━━━ Provided text ━━━
The Progress Review is an integral part of the CPC process. Taking place approximately ten months after the CPC, it is designed to provide space for the council’s senior leadership to:

  • receive peer feedback on the council’s progress on the CPC recommendations and the council’s RAG (red, amber, green) rated CPC action plan
  • consider peers’ reflections on any new opportunities or challenges that may have arisen since the peer team were onsite including any further support needs
  • discuss any early impact or learning from the progress made to date.

The LGA would like to thank Bassetlaw for their commitment to sector-led improvement. This Progress Review was the next step in an ongoing, open and close relationship that the council has with LGA sector support.

2. Summary of the approach

The Progress Review at Bassetlaw took place onsite on Thursday 5 September 2024 with a further online session on Monday 9 September 2024.

The Progress Review focussed on each of the main recommendations from the CPC, under the following themes:

Theme 1 – recommendations:

1) undertake a ‘root and branch’ process to redesign Bassetlaw’s operating model, structures and plans to achieve Vision 2040

4) become a strategic council. This includes you producing and agreeing internally a clear set of offers and asks, as key propositions to your partners, which outline the scale, scope and impact of each proposal as relevant to the future growth of Bassetlaw, quality of life and opportunities of its residents

5) strengthen the council’s internal capacity and capability specifically linked to sub-regional collaborations and partnerships

Theme 2 – recommendations:

2) commission independent expertise and support to produce corporate transformation/change and workforce plans, focusing most immediately on lifting barriers to recruitment – to address capacity issues

10) embed a new values programme and refresh people performance management, coupled with a keen focus on turning Vision 2040 into a well understood and owned delivery programme that highlights any capacity gaps that need resolving

Theme 3 – recommendations:

6) establish clear, shared leadership to drive the design, development and delivery of regeneration and growth plans, linked to the £60+ million of national funds

7) clearly set out your milestones for change on a range of day-to-day issues that are equally as important to your communities and stakeholders in the here and now

8) communicate Vision 2040 clearly, consistently and in a disciplined way to all the audiences you need to, to continue to build on the support you have already generated

9) update your internal strategy and business planning approach

Theme 4 – recommendations:

3) tackle your budget gap now; sharpen financial controls and embed budget ownership across the council, articulate at granular level options to close the gap, set targets, resource, implement, monitor and manage this work. This includes prioritising and clearly planning your commercial strategy, its workstreams - including your S80 Partnership Limited - and implementing and monitoring these plans with SMART objectives and clear risk mitigation.

The following members of the original CPC team were involved:

  • Member Peer – Cllr Peter Mason, leader of the Council, Ealing Council
  • Chief Executive Peer – Duncan Sharkey, chief executive, Somerset Council;
  • LGA peer challenge manager – Vicki Goddard

3. Progress Review - Feedback

Of the CPC report’s 10 main recommendations, the council’s RAG rated action plan reports that 97 per cent of actions to address these recommendations are completed/are progressed, and three per cent have not yet been progressed.
━━━ Stored data ━━━
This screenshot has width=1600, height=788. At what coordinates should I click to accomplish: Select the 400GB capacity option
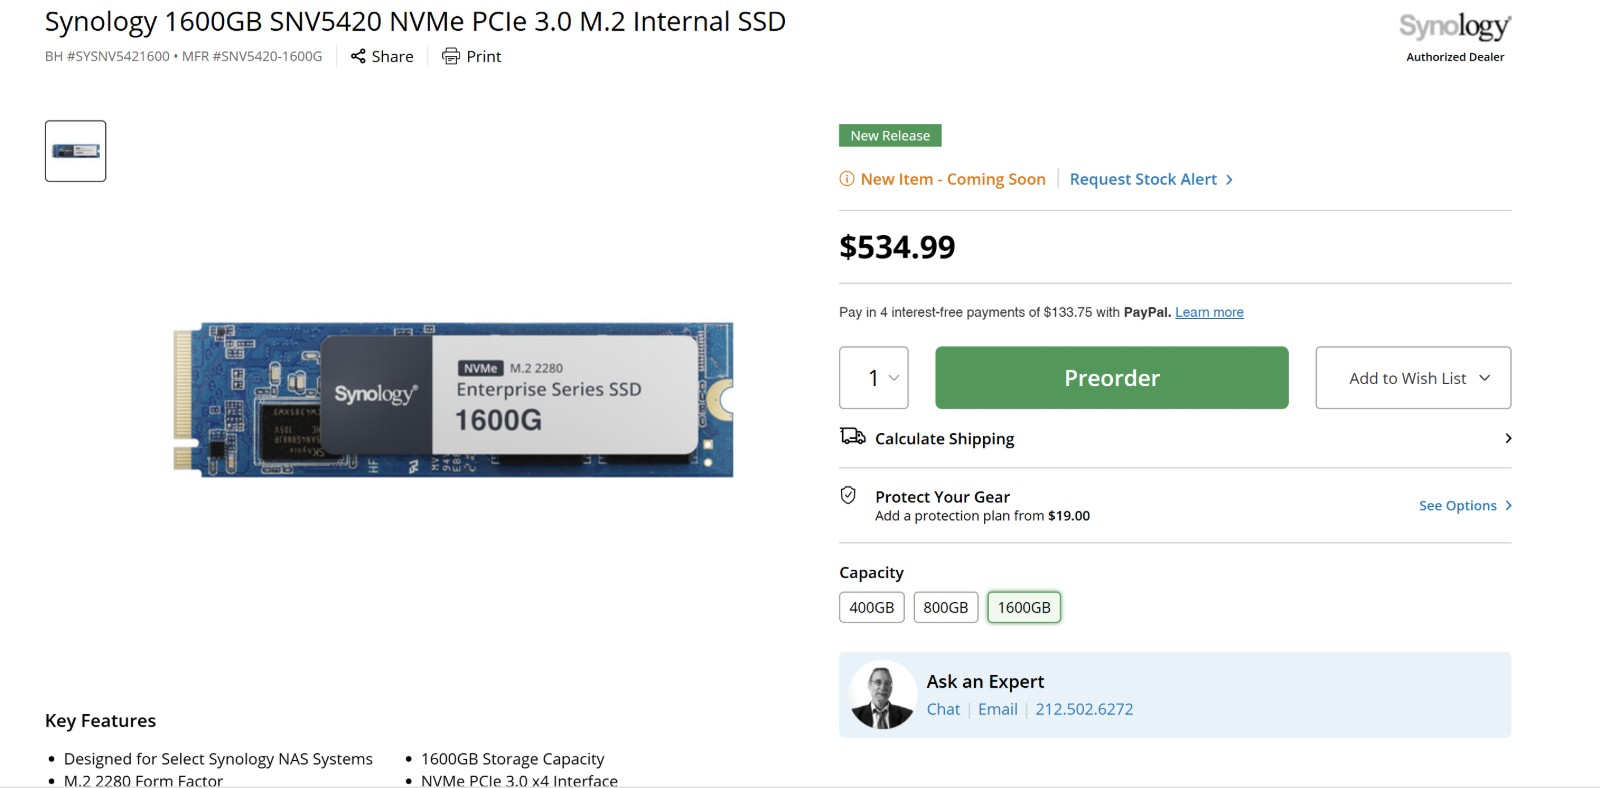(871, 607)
━━━
Task prompt
According to the progress review text, on what date did the onsite Progress Review at Bassetlaw take place? The lines above come from a separate source unrelated to the progress review text.

Response
Thursday 5 September 2024.